• **ASSIGNMENT**
Your answer must match the material exactly, line for line.

• **SUPPLIED ENTRIES**
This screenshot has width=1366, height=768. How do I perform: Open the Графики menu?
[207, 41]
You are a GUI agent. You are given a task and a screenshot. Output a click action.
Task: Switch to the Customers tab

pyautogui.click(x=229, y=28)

• **COMPLETED TASK**
This screenshot has width=1366, height=768. How do I perform: Open the Графики menu?
[207, 41]
You are a GUI agent. You are given a task and a screenshot. Output a click action.
Task: Switch to the Customers tab

pyautogui.click(x=229, y=28)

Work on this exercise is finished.